Yeah, he is. Here’s my guess: when you see a guy digging himself into a hole, why get in the way? More and more, as the stress of the campaign gets to him, Carson is freely exposing himself as an honest-to-God crackpot. Not just a hardcore conservative like Ted Cruz or an ego-driven windbag like Donald Trump, but a true Glenn Beck/Michele Bachmann/Alex Jones type who really and truly believes in fever swamp conspiracy theories. Criticize his past and he goes full frontal on every bit of listserv crankery about Barack Obama—and he does it pretty fluently, too. He obviously knows this stuff cold.
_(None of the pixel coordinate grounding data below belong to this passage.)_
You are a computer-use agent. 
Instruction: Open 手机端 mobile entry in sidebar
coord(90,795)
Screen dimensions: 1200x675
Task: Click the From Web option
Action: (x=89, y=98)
Push him on his odd world view and he starts spouting off about how “secular progressives” are destroying America and probably trying to kill him. Ask him about his theory that the pyramids were built by Joseph to store grain, and he doesn’t blink. Sure he still believes that. Put him in a friendly setting and he’ll give you the full nine yards about how political correctness is responsible for everything from drug addiction to persecution of Christians to Marxist tyranny and gun confiscation.

This is a guy who’s set to implode all by himself, so why waste energy attacking him? Eventually he’ll suggest that the pope is actually Satan or something, and then he’ll be forced to slink back to the rubber-chicken circuit—with a higher speaking fee to soothe his pain. In the meantime, better to worry about the folks who might actually pose a real threat.